かつて、尾崎豊と言う歌手がいた。いたと、過去形で言わなければならない夭折の天才シンガーである。
日本は法治国家である。薬物等に関する取締法が存在し違法行為は許されない。しかし、尾崎の死についてボクごときが軽々しく言うことは慎まなければならない。その人の生き様に他人が口を挟めないように、その死についても言うべき言葉は慎重でなければならない。
尾崎は、ボクより11歳年下だったが今のボクより34年も若くして亡くなってしまった。サラリーマンだった頃、十歳くらい年下の後輩がどういう訳か、我が家を気に入ってよく晩御飯を食べに来た。家人は大変喜んで晩飯を作った。ある時、尾崎の話題になった。
「尾崎、良かったすよねえ。」
「うちも好きやったわあ。声量があって.....。」
「そうス!あのシャウトが今の歌手には出来ないんスよねえ。」
「へえ~。若いのによく知っているんやねえ!」
「そりゃあ、オレらの年代は尾崎は神!ですから。」
「えっ⁉そうなん?うちらの小学生の頃、凄い人気やったけど。」
「???奥さんの言ってる尾崎って、尾崎だれ?!」
「尾崎紀世彦!」
というオチが分かる人も少なくなった。
大阪にGRIKOと言うインディーズのロックバンドがいる。リーダーは尾崎豊を崇拝している。尾崎もGRIKOも音楽のジャンルはロックと言って良い。
アメリカで誕生した頃のロックンロールとオールド・ディキシーランド・ジャズとの境界は曖昧模糊としているらしいが、ただ、尾崎にもGRIKOにもニューオリンズ・ジャズの定番「聖者の行進」を彷彿とさせる曲がある。
歌詞が似ているわけではない。メロディーが似ているわけでもない。
ボクは尾崎とGRIKO、両方の曲を聞くたびにこのオールド・ディキシーランド・ジャズの名曲を口ずさんでしまう。

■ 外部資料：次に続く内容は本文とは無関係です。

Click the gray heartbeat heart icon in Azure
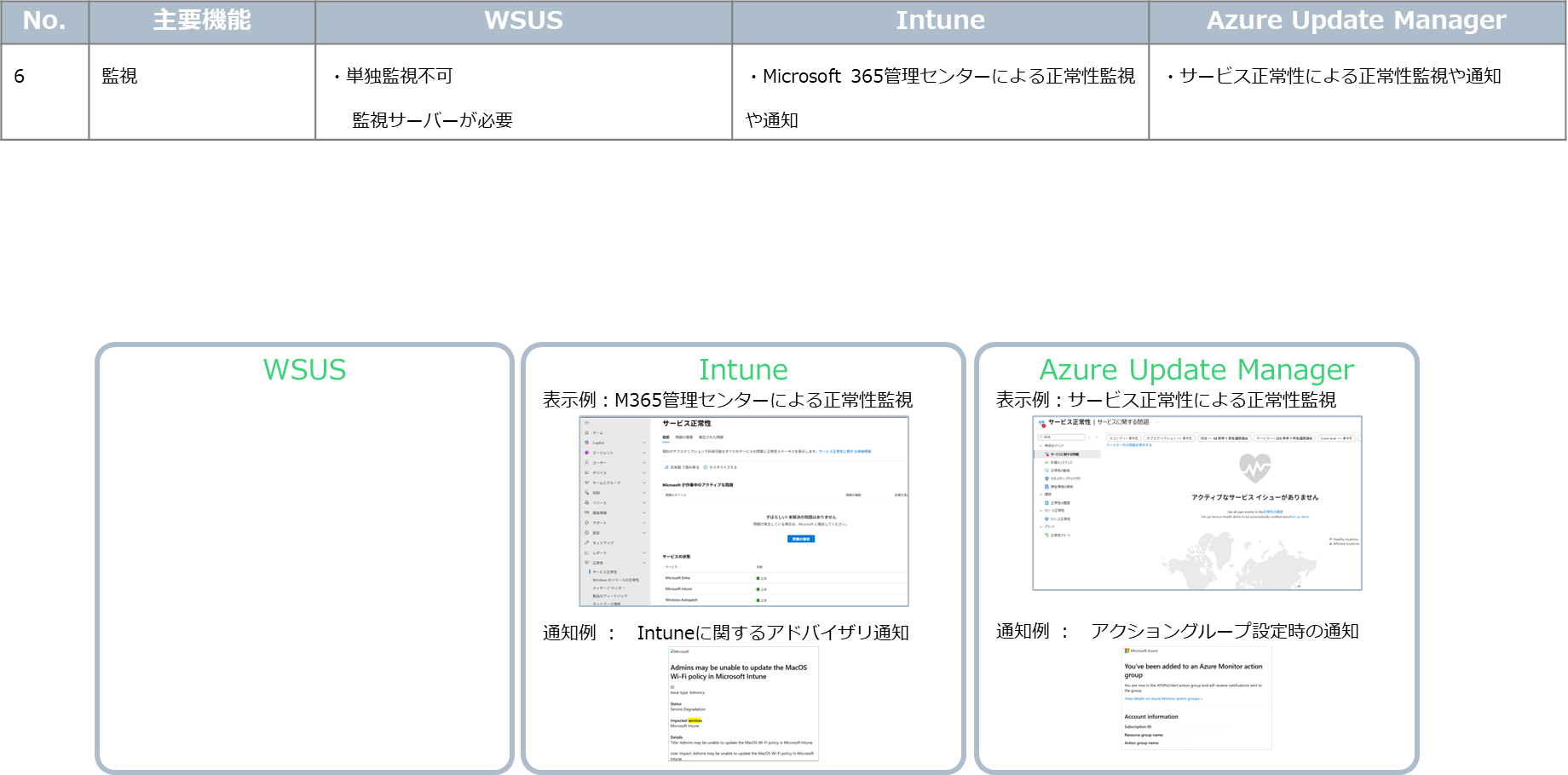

♪ Oh, when the saint go marching in~ ♪
なぜだかわからない。尾崎豊に確かめることはできない。GRIKOについてはリーダーに訊ねたことがある。
「ディキシーランド・ジャズのスタンダードで『聖者の行進』♪~天使が街にやって来るって知ってるよねえ。」
「知らないっすよ。」
GRIKOのリーダーは『聖者の行進』を知らないと言っている。
尾崎は自分の著書で影響を受けたアメリカの何人かのロックシンガーの名前を挙げている。
しかし、両者ともルイ・アームストロングから影響を受けた痕跡はない。おそらくモチーフもヒントすら得ていないと思われる。

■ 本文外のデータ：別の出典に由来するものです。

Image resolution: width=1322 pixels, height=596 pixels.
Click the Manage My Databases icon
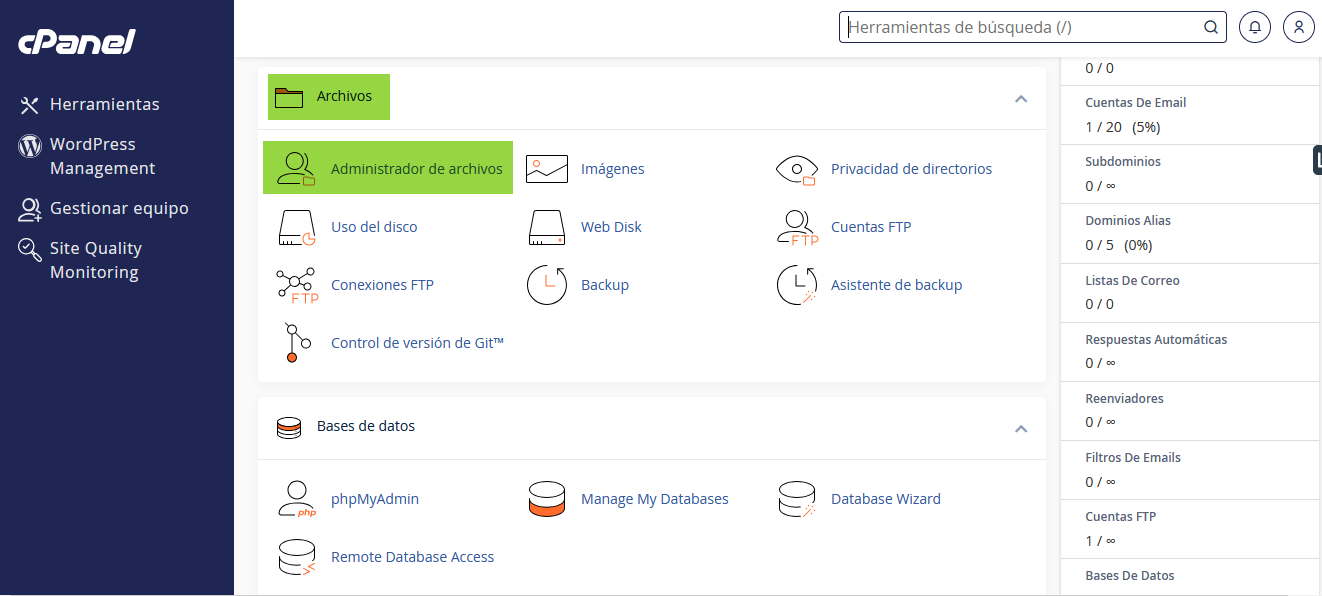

2011年12月9日午前10時ころ、勤務中に脳卒中の症状で地域の中央病院に救急搬送されたボクは、小康状態のまま、10時間後の夜の8時に大阪のファンダンゴというライブハウスにいた。GRIKOがその夜トリをつとめるライブを見るためである。
倒れた日の10時間後に200キロ離れた大阪のライブハウスにいる。まして真冬の12月。死んでもいいのか⁉ボクの血管は悲鳴をあげていたに違いない‼
この夜のライブはずっと前から楽しみにしていたこともあり、ボクとしては何としても聞いておきたかったのだ。家人は猛反対した。
「命とロックのライブとどっちが大事なのよ‼」
ライブについて来た家人はその夜の冷え込みよりもロックバンドの奏でる爆音がボクの身体にはリスキーでないかと心配していた。
翌日、奇跡のようなことが起こった。
12月10日、大学病院で検査を受けたボクに医師はどこにも異常はないと告げた。そして、2週間分の薬を処方し、それがなくなったら、再度精密検査を受診するようボクに薦めた。
ボクは病院からの帰路、ディキシーランドジャズの名曲を口ずさんでいた。
♪ Oh, when the saint go marching in~ ♪
お父さんは死んじゃったけど ちっとも悲しくないよ 僕とお兄ちゃんは生きている 天使がお葬式の帰りに僕らの町にやって来た
天使が町にやって来た 僕らはきっと生きていく
尾崎豊は死んだけどGRIKOとボクは生きていく。ロックやジャズを聴きながら…。 合掌。
テレビで複数のコメンテーターが薬物事件は被害者のいない事件と言ったが、絶対に間違っている。ボクは断言する。多くの被害者が存在する。
そうでなければ命を懸けて薬害をボクらに示してくれた尾崎の御霊に申し訳ないじゃないか。